SAFe a été créé par Dean Leffingwell en 2011 afin d’accompagner les entreprises dans le déploiement de l’agilité à l’échelle, à travers un framework structuré. L’agilité à l’échelle consiste à encadrer par une méthode la multiplication en volume des principes Agiles, ceux de SCRUM notamment.

Pour développer ce framework, son auteur s’est appuyé sur l’ensemble des bonnes pratiques issues du lean, de la culture Agile et des REX des transformations d’entreprises.

Premier contact, première impression

La documentation de SAFe est riche, librement mise à disposition à travers le site web du Framework. Pour faciliter la navigation et la découverte de ce modèle, tout est accessible via une carte. Cette carte représente l’ensemble du système mais révèle aussi toute la complexité de SAFe.

Il est très agréable de disposer d’une carte pour contenir l’ensemble du framework. Cependant ce premier contact me laisse une impression mitigée car l’objectif mis en avant par son auteur est louable mais lorsque je regarde la carte, ma première pensée est “Des processus et des outils plus que les individus et leurs interactions”. De plus on n’a pas une carte, mais trois, en fonction de la couverture de SAFe que l’on souhaite appliquer.

“9 principes pour préserver le modèle”

Conscient de la complexité d’une mise à l’échelle de l’agilité, de la multitude de contextes auxquels les acteurs de la transformation sont confrontés au quotidien, l’auteur a défini des principes qui servent de barrières.

Ces principes sont des gardiens du modèle dans le cas où les pratiques recommandées par SAFe ne peuvent pas être appliquées. Ces barrières définissent les latitudes dans lesquelles nous pouvons adapter le framework.

Ces 9 principes sont:

  1. Adopter une vision économique
  2. Appliquer la pensée systémique
  3. Assumer la variabilité, préserver les options
  4. Construire progressivement avec des cycles d’apprentissage rapides et intégrés
  5. Poser des Jalons permettant de tester et aligner régulièrement le système de travail
  6. Visualiser et limiter les Work in Progress, réduire les tailles de lots et gérer les longueurs de file d’attente
  7. Appliquer une cadence et se synchroniser avec la planification inter-domaine
  8. Déverrouiller la motivation intrinsèque des collaborateurs
  9. Décentraliser la prise de décision

A leur lecture, rien de révolutionnaire, ni de choquant, que du bon sens au final, non ?
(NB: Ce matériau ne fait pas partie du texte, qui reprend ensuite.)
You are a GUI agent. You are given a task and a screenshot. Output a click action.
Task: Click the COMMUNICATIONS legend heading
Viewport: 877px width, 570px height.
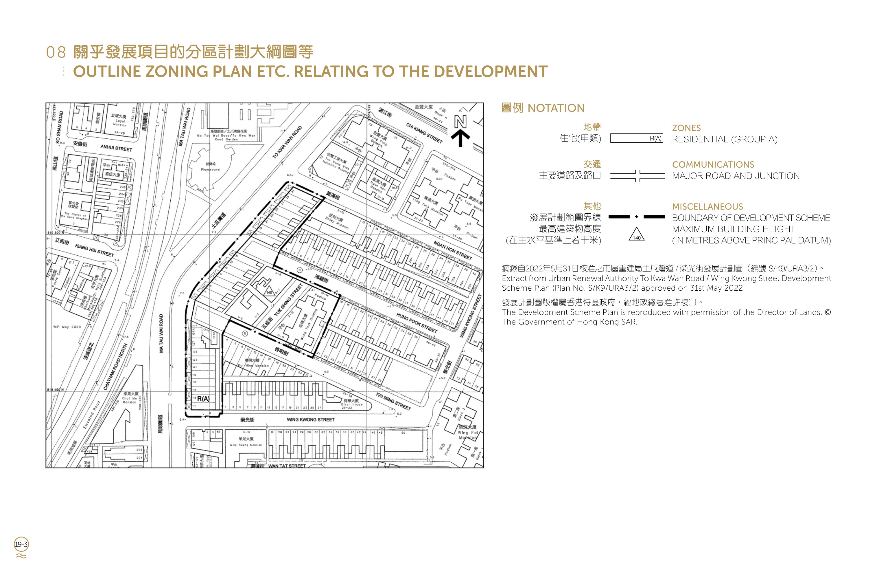pyautogui.click(x=713, y=164)
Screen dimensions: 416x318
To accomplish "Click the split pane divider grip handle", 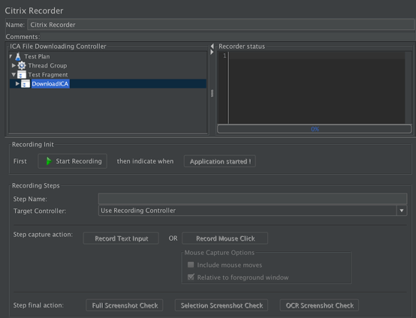I will [212, 93].
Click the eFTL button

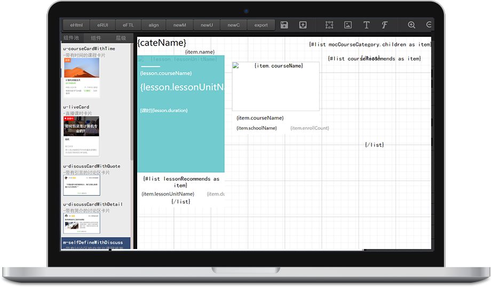(128, 25)
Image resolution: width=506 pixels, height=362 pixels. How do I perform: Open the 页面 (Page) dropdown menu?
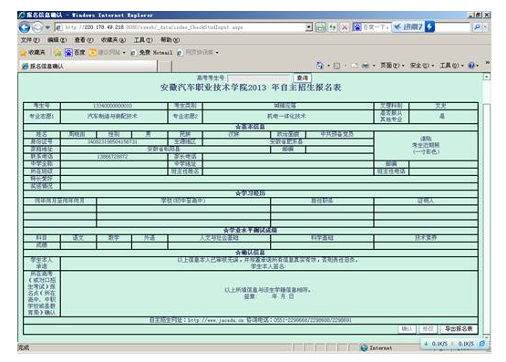click(x=392, y=66)
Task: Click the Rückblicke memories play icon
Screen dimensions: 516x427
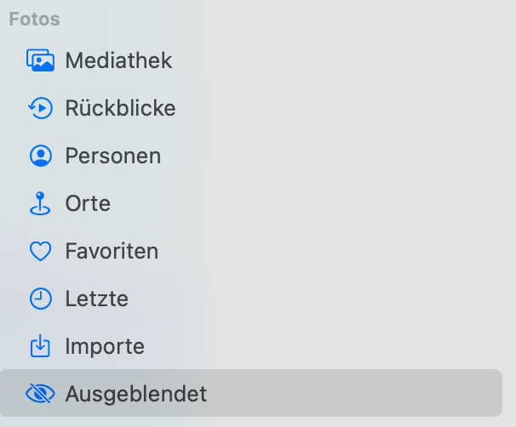Action: tap(40, 109)
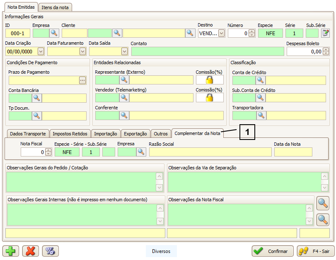The width and height of the screenshot is (336, 260).
Task: Open the Conta Bancária lookup magnifier
Action: click(37, 98)
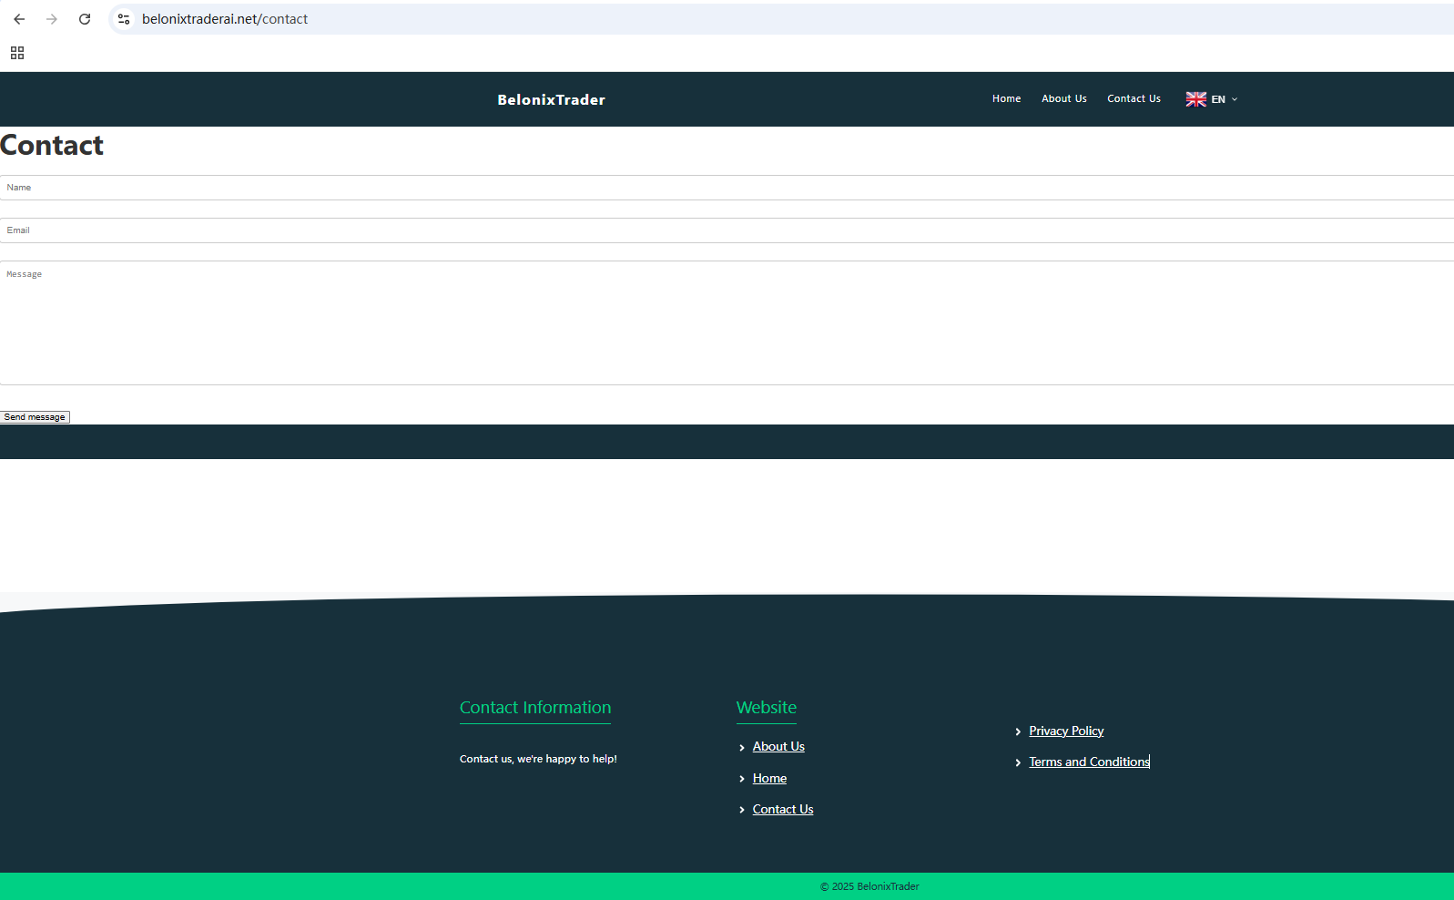Click the browser back arrow

pos(19,19)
“4 valeurs pour orienter les comportements”

En plus de ces 9 principes, le créateur de SAFe pose 4 valeurs pour orienter les comportements des acteurs :

  1. L’alignement : Repose sur des objectifs métiers de niveau entreprise afin que l’ensemble des équipes agiles puissent faire face aux évolutions rapides du marché, comme par exemple l’émergence d’un concurrent. L’alignement ne peut pas reposer sur l’opinion combinée des équipes agiles. Cet alignement se fait du niveau stratégique jusqu’au niveau des équipes qui exécutent le contenu des programmes.
  2. La qualité : Elle ne peut pas être décidée à rebours, elle doit être intégrée dès le départ afin d’éviter des retards. Cette qualité intégrée se décline autour de 4 axes : Software, Hardware, Système d’intégration, Conformité.
  3. La transparence
  4. L’exécution du programme

“1 mindset pour les gouverner”

Pour gouverner ce modèle, il est nécessaire d’avoir un certain mindset (état d’esprit) qui est lui aussi défini par l’auteur. Ce mindset est formé de deux ensembles.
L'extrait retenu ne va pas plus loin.